(Work request)
Retype the full set of records. Keep every character identical.

___ Materials provided ___

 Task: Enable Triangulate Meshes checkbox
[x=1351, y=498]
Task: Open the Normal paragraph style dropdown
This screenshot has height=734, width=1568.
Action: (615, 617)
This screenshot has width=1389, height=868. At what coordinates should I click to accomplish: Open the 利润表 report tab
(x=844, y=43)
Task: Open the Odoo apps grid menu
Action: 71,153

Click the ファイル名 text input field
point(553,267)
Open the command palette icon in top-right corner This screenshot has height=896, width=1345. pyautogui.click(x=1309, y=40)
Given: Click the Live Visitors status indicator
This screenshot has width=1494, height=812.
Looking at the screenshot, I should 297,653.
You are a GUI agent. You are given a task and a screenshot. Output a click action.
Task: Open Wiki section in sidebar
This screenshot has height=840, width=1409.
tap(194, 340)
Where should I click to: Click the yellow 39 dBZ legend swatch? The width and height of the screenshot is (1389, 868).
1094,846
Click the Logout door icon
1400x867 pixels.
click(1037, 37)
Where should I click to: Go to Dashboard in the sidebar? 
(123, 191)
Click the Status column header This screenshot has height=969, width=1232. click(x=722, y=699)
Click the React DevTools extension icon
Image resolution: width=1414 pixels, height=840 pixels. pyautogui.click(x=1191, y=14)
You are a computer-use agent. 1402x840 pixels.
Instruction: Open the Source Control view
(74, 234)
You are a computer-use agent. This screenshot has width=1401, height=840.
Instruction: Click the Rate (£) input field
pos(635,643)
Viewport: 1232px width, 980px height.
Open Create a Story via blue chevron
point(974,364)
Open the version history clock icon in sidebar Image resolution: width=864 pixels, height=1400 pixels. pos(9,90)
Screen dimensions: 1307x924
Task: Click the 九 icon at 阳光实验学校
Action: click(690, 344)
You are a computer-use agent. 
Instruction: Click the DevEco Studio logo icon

___

(Answer for this exercise)
 Task: Enable Triangulate Meshes checkbox
[x=1351, y=498]
Task: Open the Normal paragraph style dropdown
This screenshot has height=734, width=1568.
Action: (615, 617)
This screenshot has width=1389, height=868. At what coordinates should I click to accomplish: Open the 利润表 report tab
(x=844, y=43)
Task: Open the Odoo apps grid menu
Action: 71,153

Click the ファイル名 text input field
point(553,267)
Open the command palette icon in top-right corner This screenshot has height=896, width=1345. pyautogui.click(x=1309, y=40)
Given: Click the Live Visitors status indicator
This screenshot has width=1494, height=812.
Looking at the screenshot, I should 297,653.
You are a GUI agent. You are given a task and a screenshot. Output a click action.
Task: Open Wiki section in sidebar
This screenshot has height=840, width=1409.
tap(194, 340)
Where should I click to: Click the yellow 39 dBZ legend swatch? The width and height of the screenshot is (1389, 868).
1094,846
Click the Logout door icon
1400x867 pixels.
click(1037, 37)
Where should I click to: Go to Dashboard in the sidebar? 
(123, 191)
Click the Status column header This screenshot has height=969, width=1232. click(x=722, y=699)
Click the React DevTools extension icon
Image resolution: width=1414 pixels, height=840 pixels. pyautogui.click(x=1191, y=14)
You are a computer-use agent. 1402x840 pixels.
Instruction: Open the Source Control view
(74, 234)
You are a computer-use agent. This screenshot has width=1401, height=840.
Instruction: Click the Rate (£) input field
pos(635,643)
Viewport: 1232px width, 980px height.
Open Create a Story via blue chevron
point(974,364)
Open the version history clock icon in sidebar Image resolution: width=864 pixels, height=1400 pixels. pos(9,90)
Screen dimensions: 1307x924
Task: Click the 九 icon at 阳光实验学校
Action: click(690, 344)
You are a computer-use agent. 
Instruction: Click the DevEco Studio logo icon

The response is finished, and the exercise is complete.